A rede carioca lançou o Tentador Zero Beef em 30 de agosto em lojas do Rio e de São Paulo. O produto foi desenvolvido especialmente para o Bob’s junto com a foodtech Fazenda Futuro – que em maio colocou nas prateleiras de alguns supermercados a sua versão de hambúrguer de carne vegetal. O processo de produção levou mais de um ano, de acordo com o diretor-geral do Bob’s, Antonio Detsi. “Estamos buscando alternativas e parcerias para esse mercado há muito tempo”, diz.
A marca está de olho em um público crescente que deixou – ou tenta deixar – de consumir carne vermelha e aqueles que querem, pelo menos, diminuir a frequência. Um mercado que deve abocanhar 10% da trilionária indústria frigorífica no mundo – algo em torno de US$ 140 bilhões nos próximos dez anos, de acordo com analistas do Barclays, banco de investimentos.
Números que, para Detsi, só devem aumentar. “Não se trata de moda. É um nicho. E a aceitação do nosso hambúrguer está sendo muito boa. Estamos com o produto em 150 restaurantes, e em breve vamos expandir para toda a rede”, diz, sem revelar a fatia de público que espera ver aderir ao hambúrguer de carne vegetal.
Concorrência
Depois de Estados Unidos e Suécia, o Brasil é o terceiro mercado de atuação do Burger King a ganhar um sanduíche de hambúrguer vegetal. Os dados corroboram a estratégia. Pesquisa Ibope divulgada em 2018 mostra que 14% dos brasileiros, ou 30 milhões de pessoas, se declaram vegetarianos. Outros 60% dos entrevistados afirmaram que consumiriam produtos veganos similares aos de origem animal se tivessem o mesmo preço.
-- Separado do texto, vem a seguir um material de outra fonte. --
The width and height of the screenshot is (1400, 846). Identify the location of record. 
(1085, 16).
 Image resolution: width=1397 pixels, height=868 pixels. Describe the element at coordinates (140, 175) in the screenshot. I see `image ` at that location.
“Hambúrgueres à base de planta são uma tendência global”, afirma o diretor de Marketing e Vendas do Burger King Brasil, Ariel Grunkraut. “Mas em pesquisas conduzidas com consumidores percebemos que o interesse e a disposição em comprar produtos à base de plantas no Brasil chega a ser maior do que em países como China, Estados Unidos e Inglaterra.”
O Rebel Whopper vendido aqui foi desenvolvido especialmente para o paladar brasileiro, processo que levou três meses e incluiu “desenvolvimento do hambúrguer, adaptações na linha de produção, planejamento e aquisição dos ingredientes”, segundo Grunkraut.
Lançado no dia 3, desde o dia 10 o sanduíche pode ser encontrado em 75 lojas Burger King. A ideia é que já a partir do mês que vem esteja em todos os estabelecimentos da marca no Estado de São Paulo e vá para o resto do País a partir de novembro.
Presidente da Sociedade Vegetariana Brasileira, Ricardo Laurino vê toda essa movimentação como positiva. Mais do que popularizar a ideia de um hambúrguer sem carne, diz, o produto à base de plantas deve mudar a percepção dos consumidores a respeito do vegetarianismo. “Deve fazer com que as pessoas vejam que é uma alimentação acessível e fácil de ser adotada”, afirma.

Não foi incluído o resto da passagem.